5. Counsel did not understand immigration matters
Finally, movant alleges that defense counsel "had no inkling as to the procedures concerning immigration matters which created a disastrous outcome." (D.I. 83 at 2) This conclusory and unsubstantiated assertion fails to satisfy either prong of the Strickland test.
As previously discussed, defense counsel consulted with an experienced immigration attorney during her representation of movant. Defense counsel actively and persistently challenged movant's prior deportation proceeding via the motion to dismiss the indictment. Defense counsel also argued that the statute of limitations for the offense of illegal re-entry following deportation was not tolled as a result of movant's fugitive status between 1999 and November 2007, and provided testimony and documentary evidence to support that argument.

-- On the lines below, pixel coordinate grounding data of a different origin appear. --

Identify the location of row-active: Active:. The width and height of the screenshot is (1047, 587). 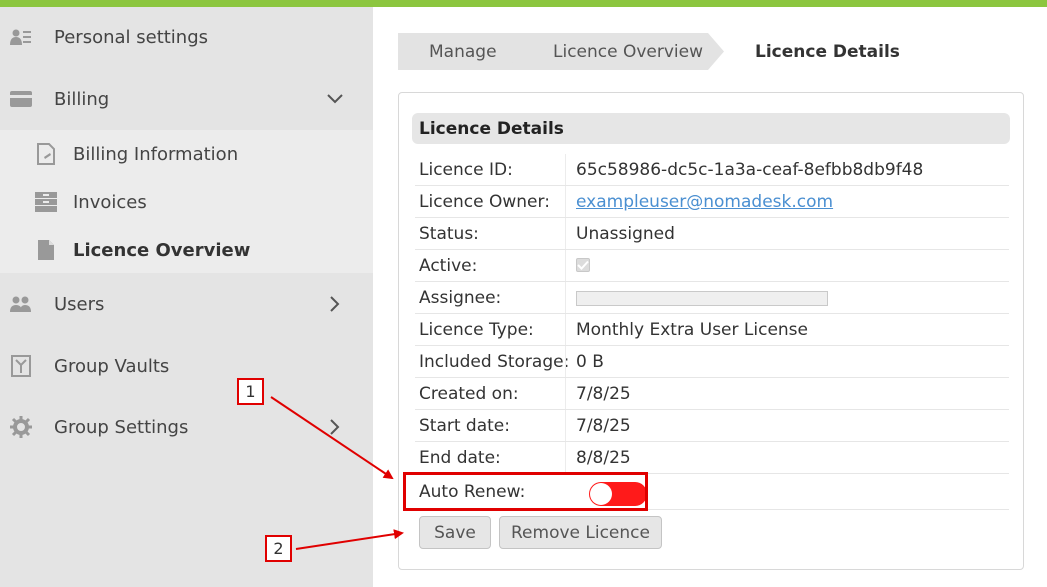
(712, 266).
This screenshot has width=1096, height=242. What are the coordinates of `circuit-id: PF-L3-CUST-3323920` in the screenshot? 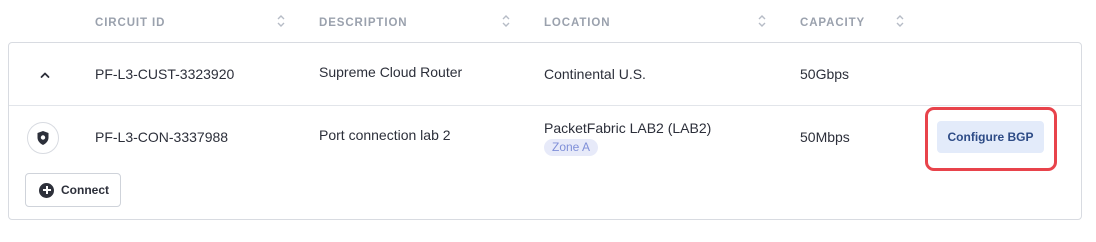 It's located at (165, 74).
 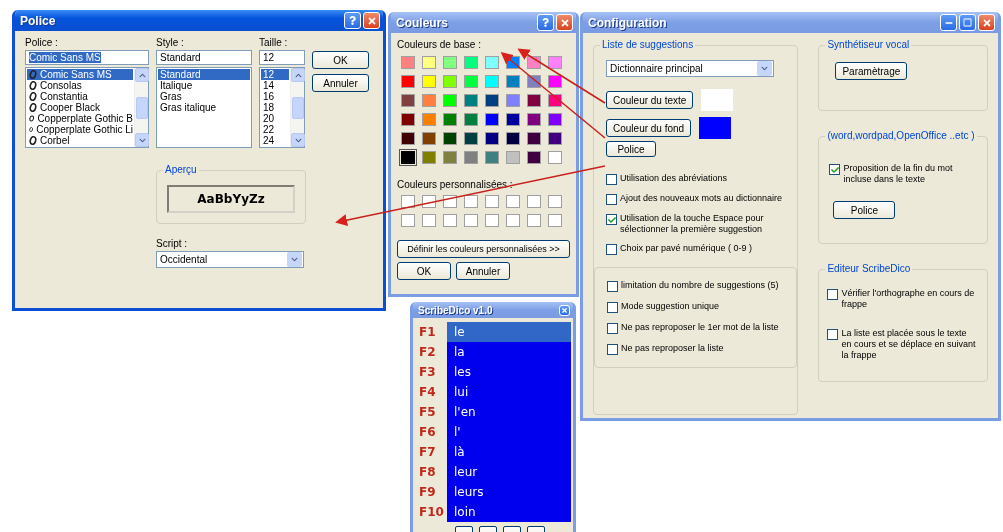 I want to click on suggestion-item: le, so click(x=509, y=332).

Given all of these circumstances, the court concludes that defense counsel's performance with respect to the immigration issues was objectively reasonable.
In turn, movant's vague and conclusory assertion that defense counsel's alleged lack of immigration law knowledge caused a "disastrous outcome" is insufficient to establish that the outcome of the proceeding would have been different but for counsel's representation. As such, the court rejects movant's contention that counsel provided ineffective assistance with respect to the immigration issues in his case.
Accordingly, the court will deny claim five as meritless.
IV. EVIDENTIARY HEARING
Section 2255 requires a district court to hold an evidentiary hearing on a § 2255 motion unless the "motion and the files and records of the case conclusively show" that the movant is not entitled to relief. 28 U.S.C. § 2255; see also United States v. Booth, 432 F.3d 542, 545-46 (3d Cir. 2005); United States v. McCoy, 410 F.3d 124, 131 (3d Cir. 2005); Rule 8(a), 28 U.S.C. foil. § 2255. As previously explained, the record conclusively demonstrates that movant is not entitled to relief because four of his arguments are procedurally barred and his fifth claim lacks merit. Therefore, the court will deny movant's § 2255 motion without an evidentiary hearing.
For the reasons stated, the court will dismiss movant's 28 U.S.C. § 2255 motion to vacate, set aside, or correct sentence without an evidentiary hearing. Additionally, the court will not issue a certificate of appealability because movant's § 2255 motion fails to assert a constitutional claim that can be redressed, and reasonable jurists would not find this assessment debatable. See 28 U.S.C. § 2253(c)(2)("A certificate of appealability is appropriate only if the petitioner "has made a substantial showing of the denial of a constitutional right."); Slack v. McDaniel, 529 U.S. 473, 484 (2000); Fed. R. App. P. 22; 3d Cir. L.A.R. 22.2 (2011). An appropriate order will follow.
For the reasons set forth in the accompanying memorandum opinion issued in this action today;
IT IS ORDERED that:
1. Movant Donovan A. Livingston's motion to vacate, set aside, or correct sentence pursuant to 28 U.S.C. § 2255 (D.I. 77) is DISMISSED, and the relief requested therein is DENIED.
2. The court declines to issue a certificate of appealability for failure to satisfy the standard set forth in 28 U.S.C. § 2253(c)(2).